Looking for Action from the Trump Administration
“You’d think steel would rule in D.C. these days,” Philip Bell told the MSCI Carbon Conference recently. “But now the rhetoric has to interface with reality.” Bell, president of the Steel Manufactures Association (SMA), and American Iron and Steel Institute (AISI) General Counsel Kevin Dempsey spoke together at the MSCI’s Carbon Conference, with both men offering hope, realism and caution.
After all, this is an administration that has pushed business executive confidence to all-time highs. “The President’s priorities are business confidence and economic growth,” Dempsey said. “This is a real change in perspective from Washington.” But now, both agreed, comes the hard part, forging workable programs particularly on tax reform and infrastructure spending. “This president has got to work with Congress,” Dempsey added, “but these programs are complex and they will take longer than he likes.”
More troublesome, they said, is that the President’s specific priorities are not easily pinned down and so many important agency appointments have not yet been filled. “It is too large a number,” said Bell. “Thousands in the Commerce Department alone.”
“No one has been named at OSHA either,” Dempsey said. “There are maybe 550 vacancies to be filled there.” Likewise at the EPA, “though we fully expect an eventual repeal and loosening of regulations, these kinds of delays cut into their potential impact,” he added.
This is background to an administration that has made it clear that health care and tax reform have moved to the top of its priority list, with infrastructure—critical to boosting employment and demand for the industrial metals supply chain—now pushed to third at best.
That drop in priority for infrastructure comes as the top two hardly seem headed for quick resolution. Health care is certainly in for a long and contentious fight.

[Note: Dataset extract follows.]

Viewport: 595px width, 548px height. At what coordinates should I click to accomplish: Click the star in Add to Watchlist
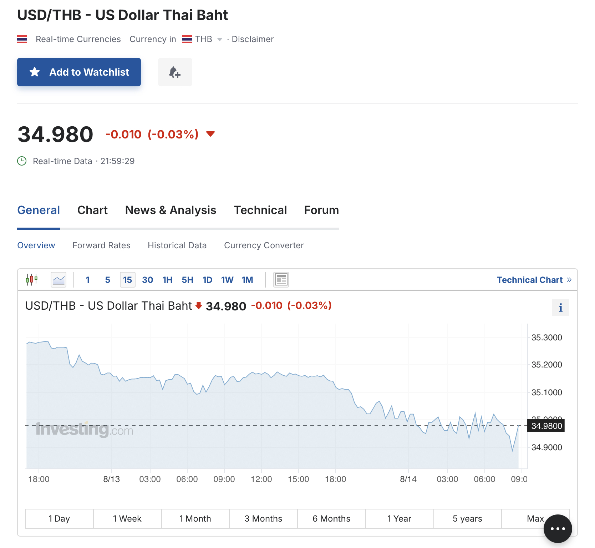[35, 72]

Tax reform will not be any easier.
“Tax reform is not for the faint of heart,” observed Bell. “Even though there is a lot of agreement on what needs to be done, lower rates on both corporate and pass-through income for instance. But we all know that tax reform is going to be a very heavy lift.”
With no obvious agreement on those two top issues, especially from Republicans in both houses of Congress, it seems that infrastructure may get stuck in that neglected third place. There is no indication yet that the administration is willing to spend the necessary public money on the nation’s roads, bridges, harbors and airports. Mostly the talk has been of public-private partnerships, which primarily applies to the building of toll roads, a disappointingly limited approach in a nation that just got a D+ for its infrastructure from the American Society of Civil Engineers.
“Infrastructure is extremely important,” Bell said. “Public-private investment is fine. But some projects that we’ve got to have are not revenue producers and just need to be funded publicly. It is going to take a lot of courage to spend that money.”
The caution from both men: Issues and programs that were once thought to be in line for quick D.C. action with Republicans in complete control, now appear to be bogged down. “What is most surprising to us is that compromise has now become some aspirational goal,” Bell said. “We just need a few statesmen to step up in order to make all this happen. If we can’t get these things done now, when will we?”